• RECORDED DATA:
═══
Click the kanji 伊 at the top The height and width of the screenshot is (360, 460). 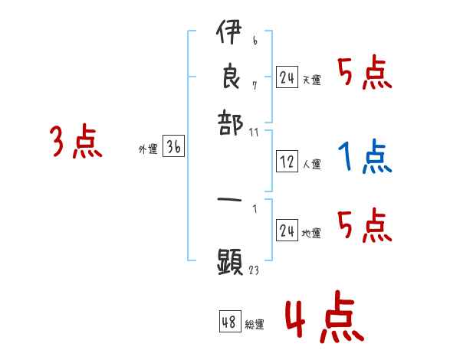(x=229, y=34)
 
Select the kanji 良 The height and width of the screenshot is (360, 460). (x=229, y=77)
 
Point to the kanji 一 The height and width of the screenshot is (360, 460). (x=229, y=200)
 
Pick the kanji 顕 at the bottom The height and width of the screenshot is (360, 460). (x=229, y=263)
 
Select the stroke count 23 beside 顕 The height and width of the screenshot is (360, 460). (x=255, y=270)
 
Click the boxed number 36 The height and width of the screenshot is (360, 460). (x=173, y=149)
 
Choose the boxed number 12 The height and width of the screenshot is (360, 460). (x=287, y=162)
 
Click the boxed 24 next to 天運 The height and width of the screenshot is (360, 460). (x=287, y=77)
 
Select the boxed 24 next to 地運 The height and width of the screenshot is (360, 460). (x=287, y=231)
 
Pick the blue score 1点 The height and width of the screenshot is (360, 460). (x=364, y=156)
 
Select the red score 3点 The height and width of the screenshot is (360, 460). (x=75, y=142)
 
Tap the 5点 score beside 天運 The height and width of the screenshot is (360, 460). (x=364, y=74)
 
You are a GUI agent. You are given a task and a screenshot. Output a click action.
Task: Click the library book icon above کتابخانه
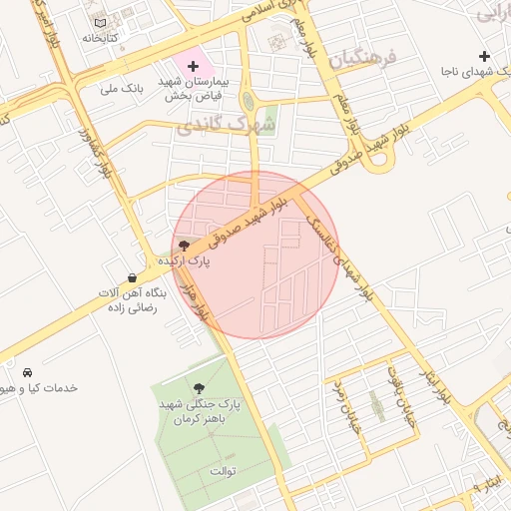[x=100, y=22]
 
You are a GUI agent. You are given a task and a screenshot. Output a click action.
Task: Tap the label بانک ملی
[x=123, y=88]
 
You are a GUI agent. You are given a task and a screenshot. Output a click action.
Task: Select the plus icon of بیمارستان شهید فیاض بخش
[x=194, y=65]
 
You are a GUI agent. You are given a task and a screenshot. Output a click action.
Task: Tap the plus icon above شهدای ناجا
[x=484, y=57]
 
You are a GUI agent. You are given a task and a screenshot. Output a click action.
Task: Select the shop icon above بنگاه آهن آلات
[x=133, y=277]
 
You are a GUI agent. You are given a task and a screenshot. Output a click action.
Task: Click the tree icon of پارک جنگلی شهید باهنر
[x=197, y=387]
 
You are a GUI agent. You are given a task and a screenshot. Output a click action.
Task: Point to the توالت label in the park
[x=223, y=470]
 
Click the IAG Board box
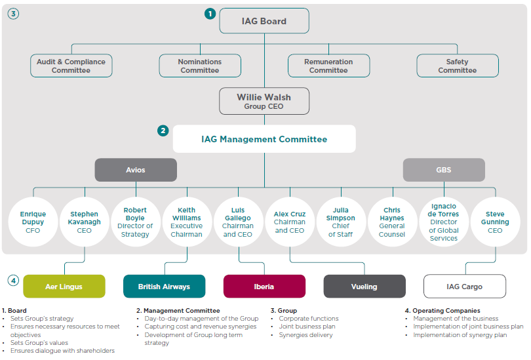(x=264, y=21)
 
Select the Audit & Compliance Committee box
(x=71, y=66)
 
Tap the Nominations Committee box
(x=200, y=66)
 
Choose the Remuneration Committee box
(x=328, y=66)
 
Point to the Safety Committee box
(x=458, y=66)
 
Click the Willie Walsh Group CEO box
(x=264, y=101)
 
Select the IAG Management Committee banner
(x=264, y=139)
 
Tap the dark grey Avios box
(x=136, y=170)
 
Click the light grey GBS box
(x=444, y=170)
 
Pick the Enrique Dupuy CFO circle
(x=33, y=222)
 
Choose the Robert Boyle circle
(x=135, y=222)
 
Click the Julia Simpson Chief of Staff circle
(x=341, y=222)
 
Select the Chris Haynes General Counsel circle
(x=392, y=222)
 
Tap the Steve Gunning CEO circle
(x=495, y=222)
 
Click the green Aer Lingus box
(x=64, y=287)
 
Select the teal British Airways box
(x=165, y=287)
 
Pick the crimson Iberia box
(x=264, y=287)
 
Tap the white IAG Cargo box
(x=465, y=287)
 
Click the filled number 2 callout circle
(x=163, y=130)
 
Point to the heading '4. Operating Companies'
(x=442, y=311)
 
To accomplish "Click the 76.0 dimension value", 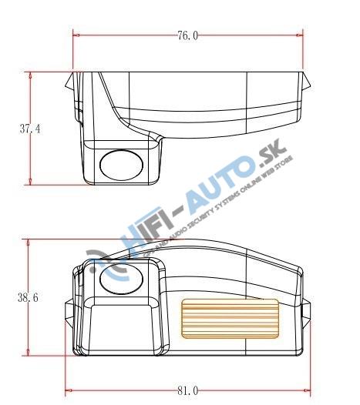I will [187, 35].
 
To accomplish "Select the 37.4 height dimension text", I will [30, 129].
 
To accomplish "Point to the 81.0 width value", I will [187, 391].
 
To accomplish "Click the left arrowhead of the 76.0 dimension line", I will [77, 35].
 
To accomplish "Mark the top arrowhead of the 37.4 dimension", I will [30, 75].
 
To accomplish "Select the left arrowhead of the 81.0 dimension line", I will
═══
• WHAT IS ASKED: Rewrite everything in the material above, from the line containing "Click the Willie Walsh Group CEO box" down to the line containing "(x=465, y=287)", with 88 added to every coordinate in the answers. Keep each request line as it is.

• FULL SOLUTION:
Click the Willie Walsh Group CEO box
(x=352, y=189)
 
Select the IAG Management Committee banner
(x=352, y=227)
 
Tap the dark grey Avios box
(x=224, y=258)
 
Click the light grey GBS box
(x=532, y=258)
 
Pick the Enrique Dupuy CFO circle
(x=121, y=310)
 
Choose the Robert Boyle circle
(x=223, y=310)
 
Click the Julia Simpson Chief of Staff circle
(x=429, y=310)
 
Select the Chris Haynes General Counsel circle
(x=480, y=310)
 
Tap the Steve Gunning CEO circle
(x=583, y=310)
 
Click the green Aer Lingus box
(x=152, y=375)
 
Select the teal British Airways box
(x=253, y=375)
 
Pick the crimson Iberia box
(x=352, y=375)
 
Tap the white IAG Cargo box
(x=553, y=375)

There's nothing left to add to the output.